Ao ter permanecido por dois anos (1983 e 1984) liderando a lista de discos mais vendidos, "Thriller" sintetiza essa conjunção, e Jackson passou a simbolizar o modelo ideal de artista a receber a atenção de grandes gravadoras, mesmo que fosse em menores proporções. O disco subsequente, "Dangerous" (1991), além de não ter repetido o sucesso dos anteriores, não contou com o trabalho de Quincy Jones. Jackson passou a se dedicar de maneira desigual à sua carreira profissional, perdendo progressivamente o vigor.
No início dos anos 90, a indústria fonográfica se dedicava à inserção do CD no mercado e à transposição de parte de seu catálogo para o novo suporte. Essa estratégia trouxe o último grande impulso de acumulação, na medida em que tais reedições foram feitas com custo de produção musical amortizado, gerando para venda um produto mais caro que o disco de vinil. O mercado mundial passou de US$ 12 bilhões de faturamento em 1985 para US$ 40 bilhões em 1995.

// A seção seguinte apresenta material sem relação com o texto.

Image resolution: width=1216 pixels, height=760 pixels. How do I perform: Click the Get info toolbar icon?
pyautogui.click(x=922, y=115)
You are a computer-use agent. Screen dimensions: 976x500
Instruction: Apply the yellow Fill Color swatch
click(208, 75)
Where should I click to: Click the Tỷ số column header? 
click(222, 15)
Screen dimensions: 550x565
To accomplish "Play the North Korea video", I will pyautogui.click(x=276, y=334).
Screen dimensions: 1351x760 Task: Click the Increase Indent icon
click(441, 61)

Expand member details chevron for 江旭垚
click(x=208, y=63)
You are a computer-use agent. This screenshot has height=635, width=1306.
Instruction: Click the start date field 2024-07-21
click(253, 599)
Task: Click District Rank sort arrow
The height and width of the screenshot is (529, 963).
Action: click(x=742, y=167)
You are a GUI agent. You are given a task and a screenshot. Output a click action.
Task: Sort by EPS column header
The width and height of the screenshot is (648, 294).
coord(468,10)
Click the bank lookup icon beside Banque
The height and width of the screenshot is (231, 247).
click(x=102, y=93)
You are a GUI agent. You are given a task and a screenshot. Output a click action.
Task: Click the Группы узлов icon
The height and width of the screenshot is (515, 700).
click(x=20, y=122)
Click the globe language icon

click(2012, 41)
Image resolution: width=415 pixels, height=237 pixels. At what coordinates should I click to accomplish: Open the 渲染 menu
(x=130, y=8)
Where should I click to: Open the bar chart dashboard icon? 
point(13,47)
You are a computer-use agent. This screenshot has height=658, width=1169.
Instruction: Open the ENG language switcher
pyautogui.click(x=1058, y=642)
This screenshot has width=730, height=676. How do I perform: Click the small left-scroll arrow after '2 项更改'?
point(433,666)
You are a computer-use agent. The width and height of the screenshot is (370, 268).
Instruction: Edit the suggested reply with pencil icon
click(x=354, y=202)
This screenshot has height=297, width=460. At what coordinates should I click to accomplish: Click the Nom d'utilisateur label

Mas a alegria durou pouco. A fluidez da tecnologia digital fez com que a difusão dos produtos escapasse ao controle das gravadoras. Os procedimentos considerados ilegais -primeiro de vendas e, mais tarde, de compartilhamento de músicas no formato digital- inverteram radicalmente a curva do lucro num espaço de tempo muito curto. Em 2000, as cifras mundiais de faturamento estavam em torno de US$ 37 bilhões. Em 2005, em US$ 33 bilhões.
Também sustentaram a queda a incapacidade de inovar artisticamente e de assimilar as transformações técnicas, em vez de lhes declarar guerra, bem como o descaso com o público, que, ao lado do artista, deveria compor a essência do sistema. Para retomar o ritmo do negócio, nem mesmo um novo Michael Jackson bastaria. O aumento nas vendas de seus discos após sua morte não altera o panorama. Antes, revela mais uma marca do "business". Desse grande cenário, permanecem as heranças artísticas, os desafios postos pelos direitos autorais, a música e os artistas, pois estes não morrem jamais.


MARCIA TOSTA DIAS
, 46, socióloga, doutora em ciência política pela USP, é professora da Unifesp (Universidade Federal de São Paulo) e autora de "Os Donos da Voz".